Private Text Generation by Seeding Large Language Model Prompts
Supriya Nagesh, Justin Y. Chen, Nina Mishra, Tal Wagner
TL;DR
This work tackles the challenge of sharing private text data for machine learning by enabling private synthetic text generation through prompting a large language model, without exposing sensitive data. It introduces DP-KPS, which seeds LLM prompts with sequences of privatized keyphrases drawn from a DP KDE over private embeddings, allocating privacy budgets $\varepsilon_{\mathrm{voc}}$ and $\varepsilon_{\mathrm{kde}}$ (with total $\varepsilon_{\mathrm{total}}=\varepsilon_{\mathrm{voc}}+\varepsilon_{\mathrm{kde}}$). The approach combines a privatized vocabulary, high-dimensional DP KDE sampling, and either independent or iterative keyphrase sequence generation, followed by LLM prompting and domain adaptation to produce DP-compliant synthetic texts. Empirical results on MIMIC medical notes and DBPedia-14 demonstrate that DP-KPS can preserve substantial predictive power under DP constraints and outperform certain prompt-based baselines while using far fewer LLM prompts; ablations show the benefits of domain adaptation and few-shot prompting. Overall, DP-KPS offers a practical pathway for privacy-preserving data sharing in regulated domains, enabling downstream ML while acknowledging risks like hallucinations and distribution shifts that require careful validation and governance.
Abstract
We explore how private synthetic text can be generated by suitably prompting a large language model (LLM).

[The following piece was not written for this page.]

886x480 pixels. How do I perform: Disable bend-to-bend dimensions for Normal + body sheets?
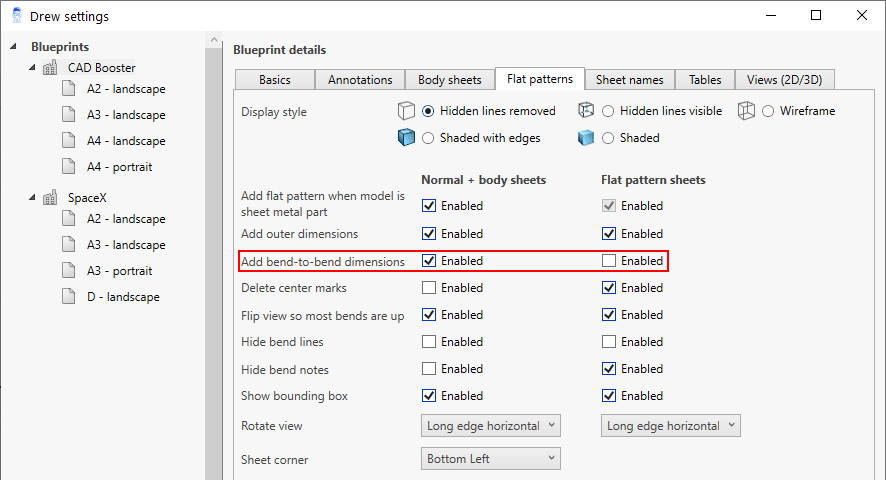(429, 261)
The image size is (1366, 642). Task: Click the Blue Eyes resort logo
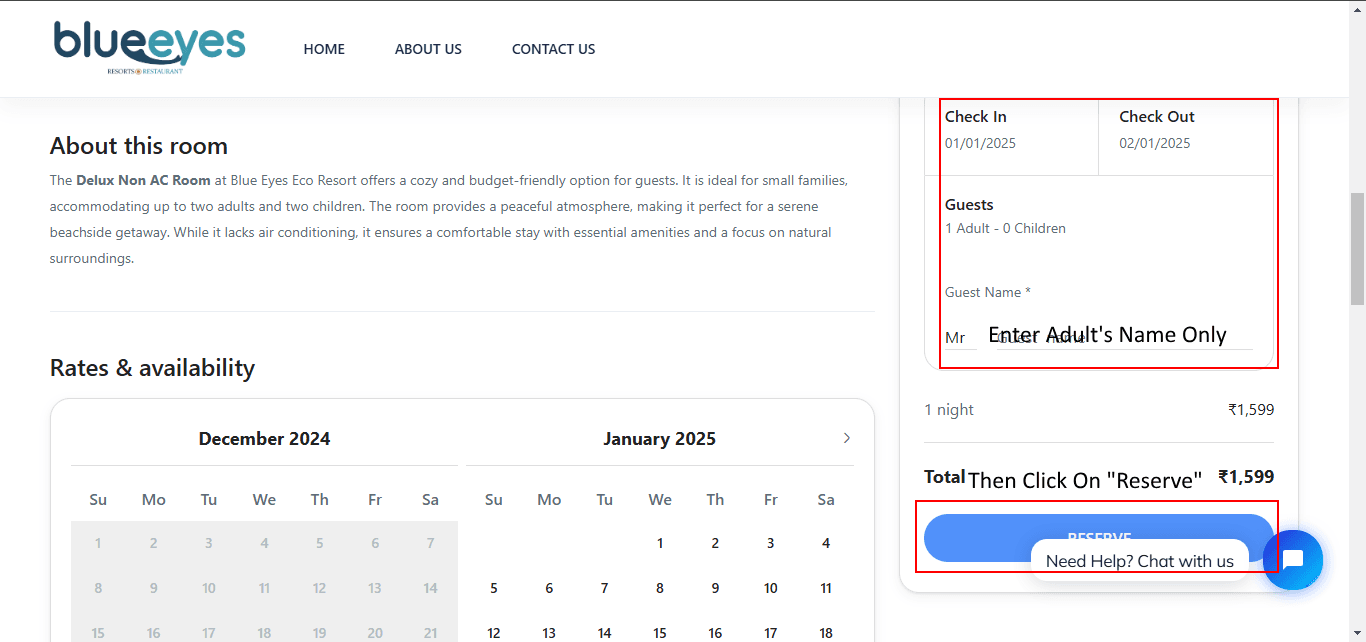click(x=149, y=47)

This addresses a challenge for organizations like hospitals, which hold sensitive text data like patient medical records, and wish to share it in order to train machine learning models for medical tasks, while preserving patient privacy. Methods that rely on training or finetuning a model may be out of reach, either due to API limits of third-party LLMs, or due to ethical and legal prohibitions on sharing the private data with the LLM itself. We propose Differentially Private Keyphrase Prompt Seeding (DP-KPS), a method that generates a private synthetic text corpus from a sensitive input corpus, by accessing an LLM only through privatized prompts. It is based on seeding the prompts with private samples from a distribution over phrase embeddings, thus capturing the input corpus while achieving requisite output diversity and maintaining differential privacy. We evaluate DP-KPS on downstream ML text classification tasks, and show that the corpora it generates preserve much of the predictive power of the original ones. Our findings offer hope that institutions can reap ML insights by privately sharing data with simple prompts and little compute.